Mozaik is a free open source dashboarding tool. Its key differentiator to other tools in this guide is it is extensible – meaning that if it lacks a connector (widget in Mozaik-speak) a developer/you can build it. If you have the necessary technical skills this extensibility coupled with real-time analytics makes it a powerful dashboarding option
Pentaho is a full BI platform available as a free, open source Community edition licensed under the AGPL v2, LGPL v2, and Mozilla Public License (MPL). It is also available as a paid-for Enterprise Edition from Hitachi Vantara. Pentaho has strong community support and provides easy-to-use dashboarding capabilities. There is an extensive library of server applications, desktop/client applications, and plugins meaning that Pentaho is highly configurable to your needs. However, with this configurability comes a steep learning curve and a higher installation and maintenance overhead that some other tools in this Guide.
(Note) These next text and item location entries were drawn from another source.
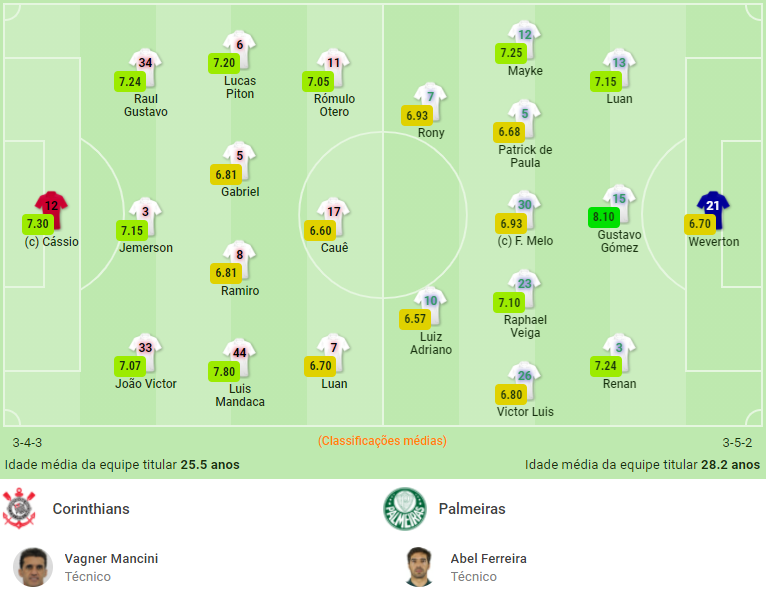Click Luis Mandaca's number 44 shirt
Screen dimensions: 766x590
pos(240,353)
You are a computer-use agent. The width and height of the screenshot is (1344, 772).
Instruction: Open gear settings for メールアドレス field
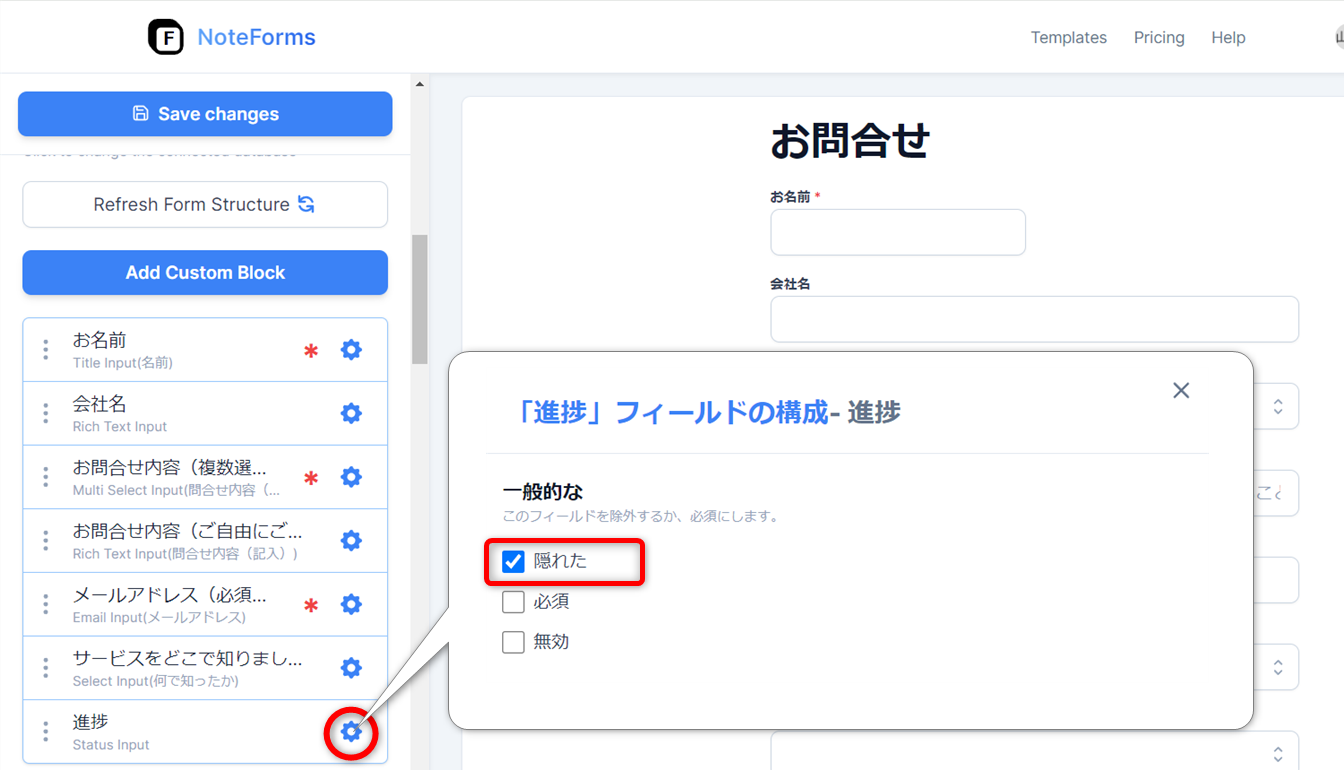(351, 604)
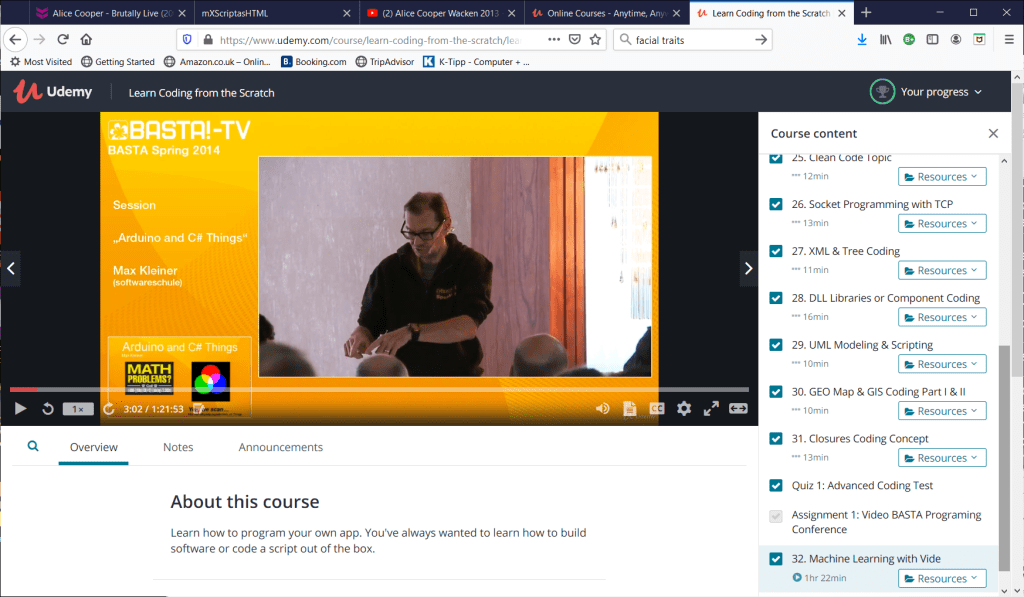The height and width of the screenshot is (597, 1024).
Task: Close the Course content panel
Action: (x=993, y=133)
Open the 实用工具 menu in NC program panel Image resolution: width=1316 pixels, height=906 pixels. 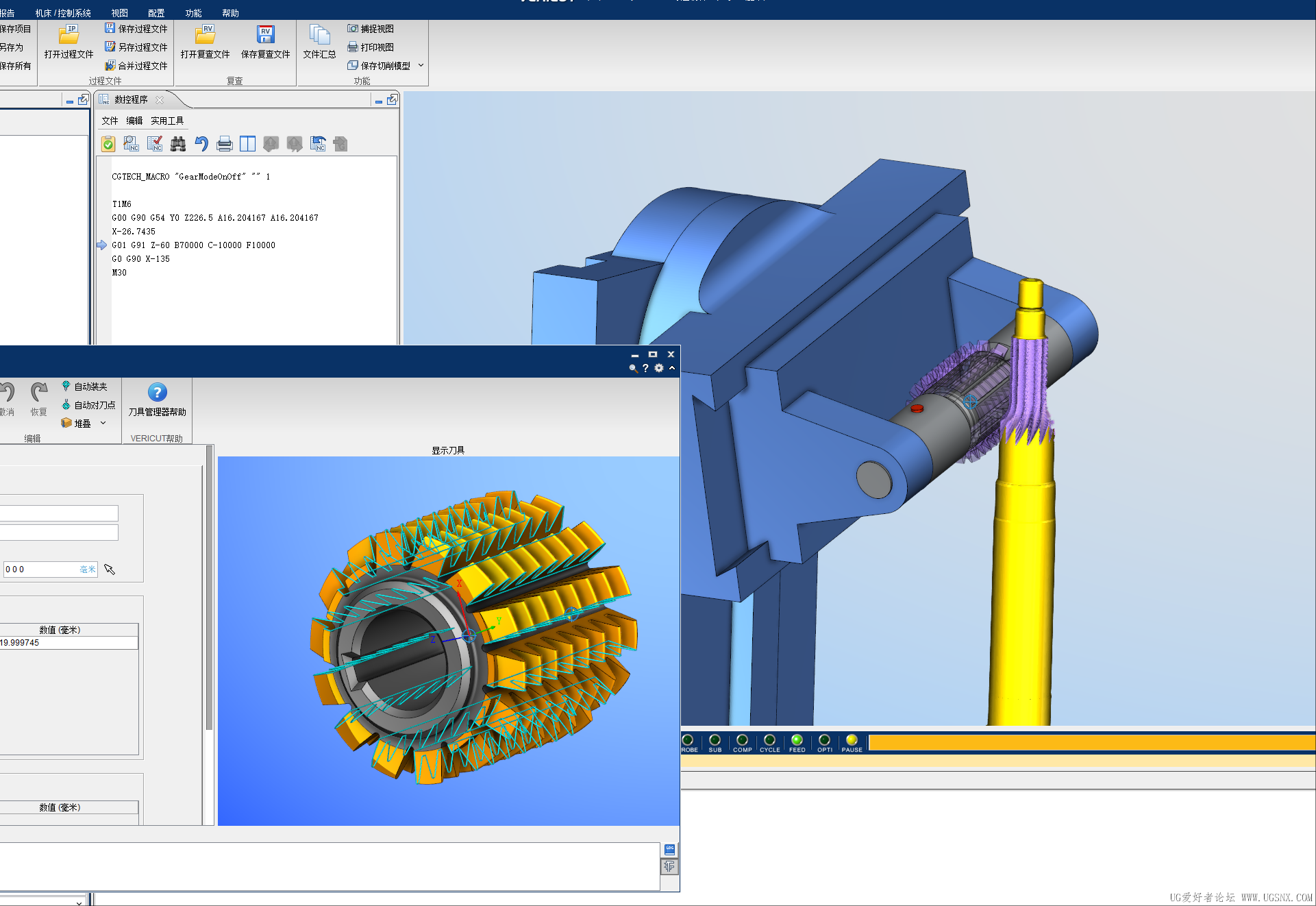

ReportServer is available as a free, open source Community edition licensed under the AGPL, or as a paid-for Enterprise Edition. The Community Edition has sufficient features for a technically proficient ITAM team to build reports, analyses, and dashboards using a variety of data sources. It is deployable on premises on Windows, MacOS, Linux, and Docker and there are also pre-built virtual machine images available. ReportServer can also be deployed as a cloud service. Enterprise Edition is available as a 45-day trial which automatically reverts to Community Edition features after that time.
Simple KPI is a SaaS-based KPI dashboarding tool available for $100 per month. This is a flat fee for unlimited users, dashboards, reports, and KPIs which has the potential to be very cost-effective for larger organisations. A no-obligation 14-day free trial is available.
Zoho Analytics, formerly Zoho Reporting, provides BI, Reporting, and Analytics capabilities. It is deployable either on-premises or as a cloud service. For ITAM teams the Premium plan, costing £90 per month, is most suitable. Zoho Analytics’ strength is in its price to performance ratio, offering key functionality for ITAM teams such as imports from spreadsheets and flat files at a lower monthly cost than some rivals.
The tools listed above were selected on the basis that they are relatively easy to acquire and deploy. For larger organisations, BI & Reporting is dominated by enterprise-grade solutions such as;
These are the tools that dedicated in-house BI teams use. If you have them – and if you’re an ITAM Manager you should know, because they’re often fearsomely expensive – go and seek out your BI Team and see if they can help you meet your analysis and reporting goals.
If you’re an ITAM professional working in isolation the time spent investing in building analytics, reporting, and dashboarding skills is time well spent. Effective, impactful reporting gets what you do noticed and has the potential to improve your standing and that of the ITAM function within your organisation. If Data is the New Oil, then the ability to refine it is a valuable skill to nurture. This Market Guide has a range of tools in terms of price, capability, and time to value, with the intention of providing you with an insight into where you can get started with this evolving discipline.